Texto de estudio:
'''

Alguien dijo que a los verdaderos artista se les reconoce por su capacidad de no perder una cierta inocencia y curiosidad, a pesar de los estragos que la vida les pueda deparar. Con esta premisa, cualquiera que se acerque a conocer al pintor Eduard Micus, alemán él, pero también muy ibicenco, se puede dar cuenta de que el requisito le cuadra como un guante. Sólo hay que hablar con él y ver su obra, de la que el Museu d'Art Contemporani (MAC) inauguró el pasado viernes una gran exposición antológica con motivo del 75 aniversario de este singular artista. Vista en conjunto se observa claramente su gusto por el riesgo, que le lleva a nuevos retos estéticos, algunos sorprendentes en un artista de tan provecta edad.
En compañía de su esposa Ingrid, su inseparable compañera desde hace 50 años (bodas de oro que se cumplen precisamente el próximo mes de agosto), esta «Cita en Ca n'Alfredo» estuvo impregnada por la memoria de personas y épocas decisivas en su biografía. Por ejemplo su progenitor, un personaje fundamental en su vida, quien le dio una educación humanista y de compromiso social. «Mi padre me dijo cuando era pequeño que un ser que no es socialista no tiene corazón; por algo está a la izquierda», recordó, añadiendo con ironía: «Lo que pasa es que luego deja uno de ser pequeño». En cualquier caso, y a pesar de los achaques y problemas de salud, el pintor considera «que mientras pueda trabajar», la edad no le molesta; «si no, kaput, terminado».
Porque no basta el recuerdo cuando aún queda tiempo, aunque el pasado pese ya más que el futuro. «Sí, me acuerdo mucho mejor de lo lejano que de lo próximo, y eso es un síntoma claro de vejez». Y la memoria se le escapa a la niñez, cuando en un gesto muy simbólico se partió la cadera al saltar desde un árbol emulando a Ícaro. «Fueron siete años de hospital, pero también fue mi suerte, ya que gracias a esta desgracia estoy vivo. Todos los compañeros de quinta de mi ciudad murieron en la guerra», apuntó.

'''

Material dado:
'''

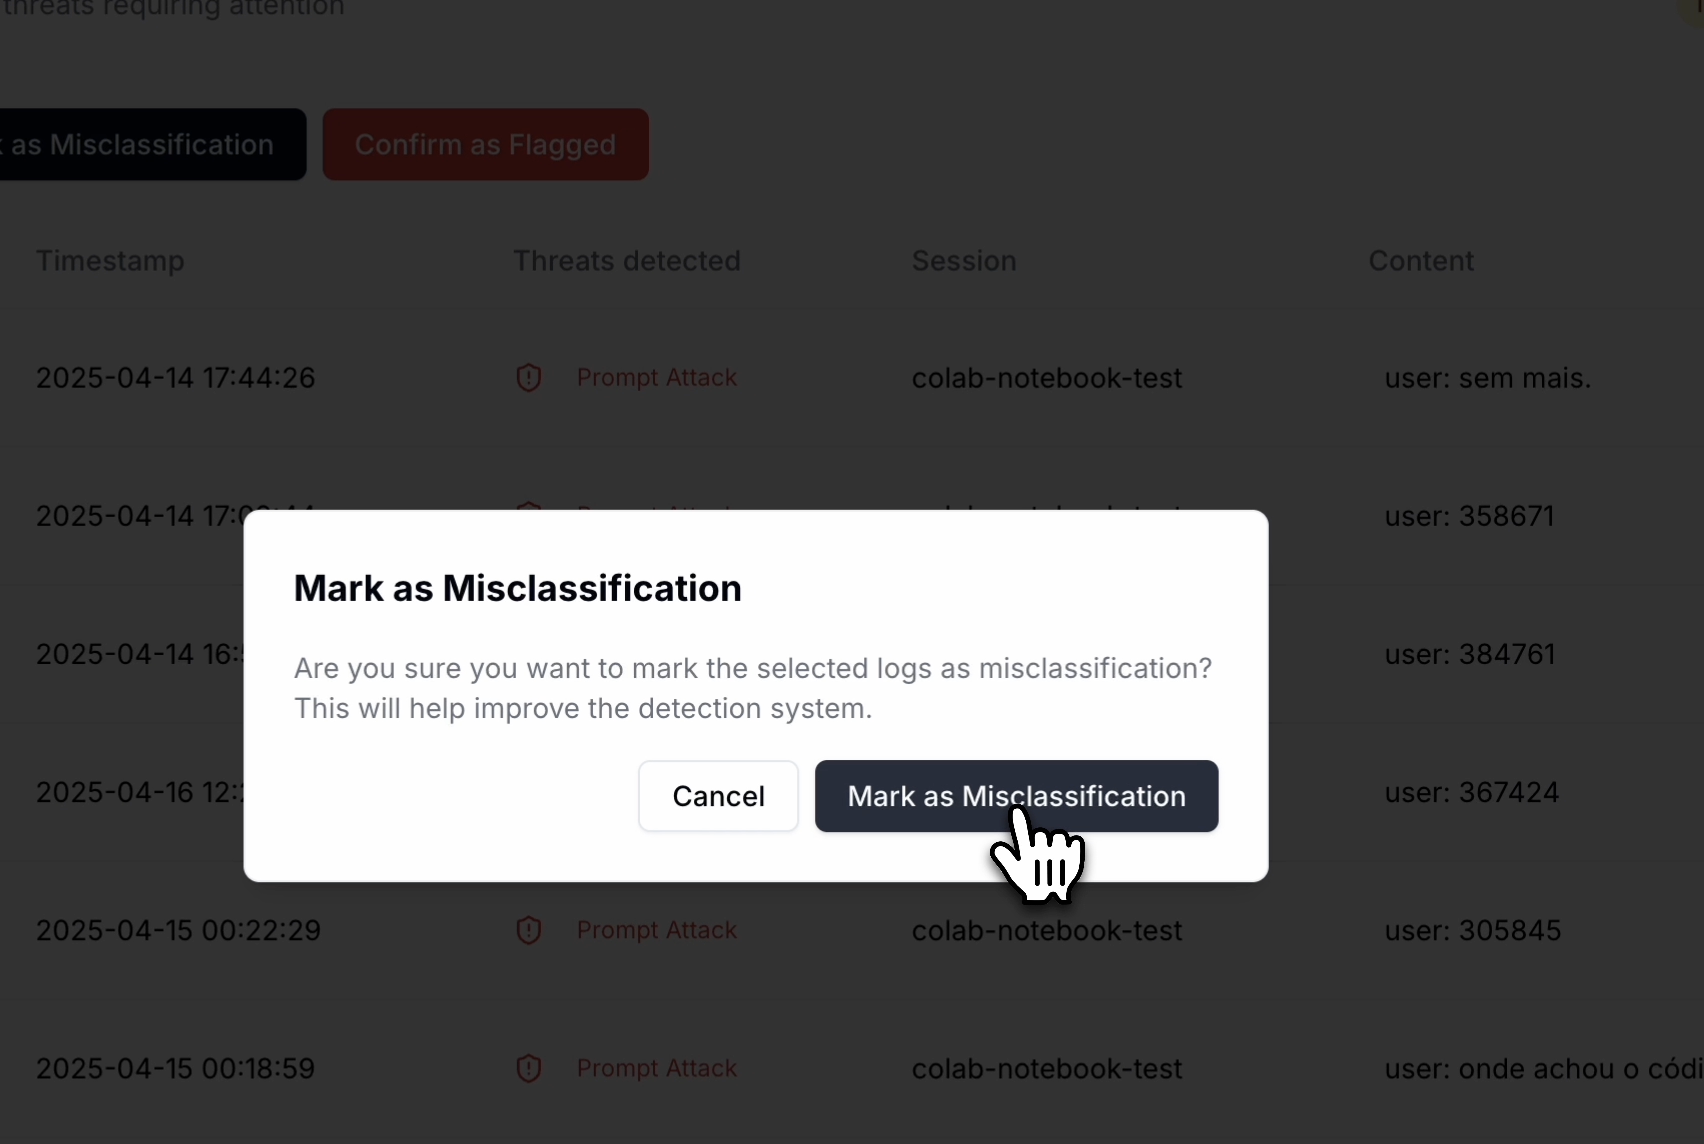The height and width of the screenshot is (1144, 1704).
Task: Click the colab-notebook-test session on the first row
Action: pos(1046,378)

'''

Qué hacer:
1) Según el texto de estudio, ¿con qué motivo inauguró el Museu d'Art Contemporani la gran exposición de Eduard Micus?
2) Actualiza el texto de estudio en todo lo que va desde «Alguien dijo que» hasta «tan provecta edad.», cambiando «exposición antológica» por «muestra retrospectiva».

Soluciones:
1) Con motivo del 75 aniversario de Eduard Micus.

2)
Alguien dijo que a los verdaderos artista se les reconoce por su capacidad de no perder una cierta inocencia y curiosidad, a pesar de los estragos que la vida les pueda deparar. Con esta premisa, cualquiera que se acerque a conocer al pintor Eduard Micus, alemán él, pero también muy ibicenco, se puede dar cuenta de que el requisito le cuadra como un guante. Sólo hay que hablar con él y ver su obra, de la que el Museu d'Art Contemporani (MAC) inauguró el pasado viernes una gran muestra retrospectiva con motivo del 75 aniversario de este singular artista. Vista en conjunto se observa claramente su gusto por el riesgo, que le lleva a nuevos retos estéticos, algunos sorprendentes en un artista de tan provecta edad.